Statistical analysis.

All experiments were performed in triplicate with three independent replicates. Microscopy experiments were performed independently 3 times, containing at least 30 cells for triplicate samples per replicate; graphs are comprised of 3 independent replicates (n = 90). A two-sample Student’s t test was used to determine statistical significance, assuming unequal variance, by comparing the mean values of triplicate samples collected and was performed in Microsoft Excel.
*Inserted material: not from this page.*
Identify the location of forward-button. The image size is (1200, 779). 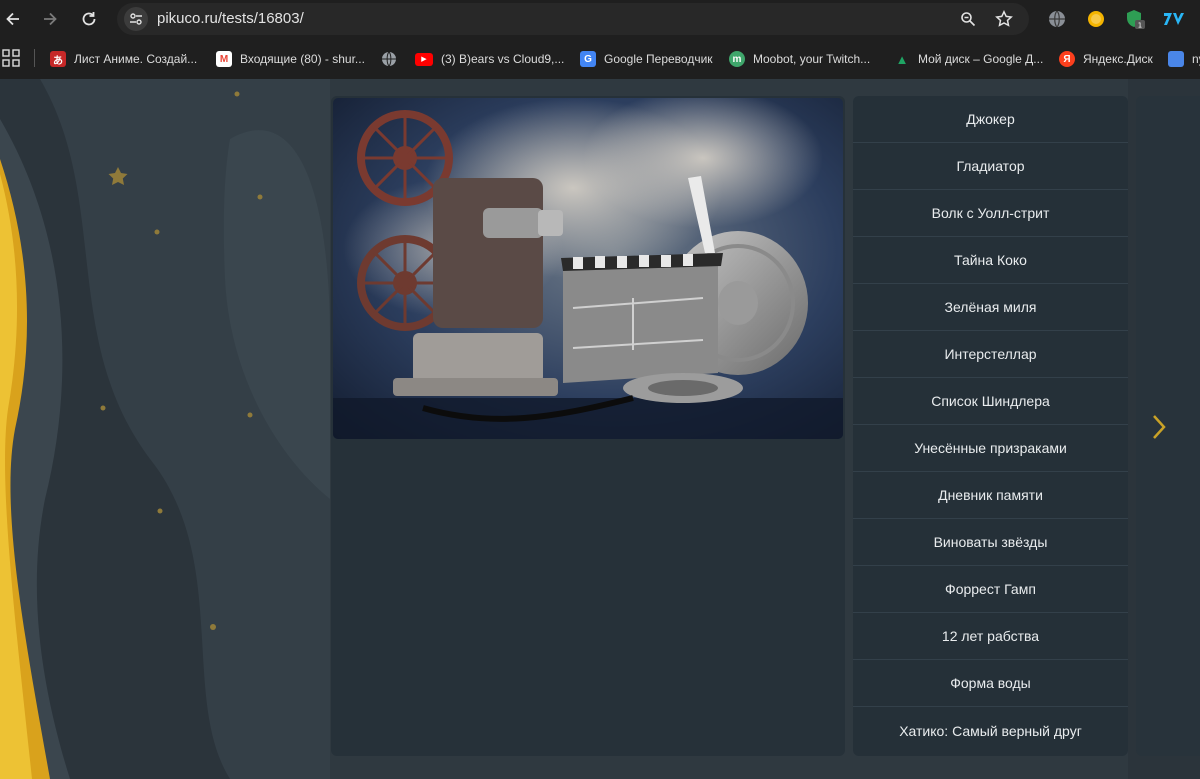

Additionally, the normality of distribution of the data was determined using the Shapiro-Wilk’s normality test and a quantile-quantile (Q-Q) plot in RStudio (version 1.2.1335, 2019; Integrated development of RStudio, Inc.). A pairwise Wilcoxon signed-rank test was used for comparing data populations that were not normally distributed (microscopy experiments containing samples of least 90 cells). For these data, the statistical analysis was performed in RStudio, and plots were generated using ggplot2 by plotting the raw values that had been imported from Excel into RStudio using library XLConnect. Significance was determined by a P value of <0.05.

Data availability.

Sequences of mutated 5-HT₂Rs were deposited in GenBank with the following accession numbers: MT647189 (5-HT_2B-S323A-R), MT647190 (5-HT_2B-SK323-24AA-R), MT647191 (5-HT_2B-K324A-R), MT647192 (5-HT_2C-S310A-R), MT647193 (5-HT_2C-SK310-11A-R), and MT647194 (5-HT_2C-K311A-R) (also displayed in Table 1).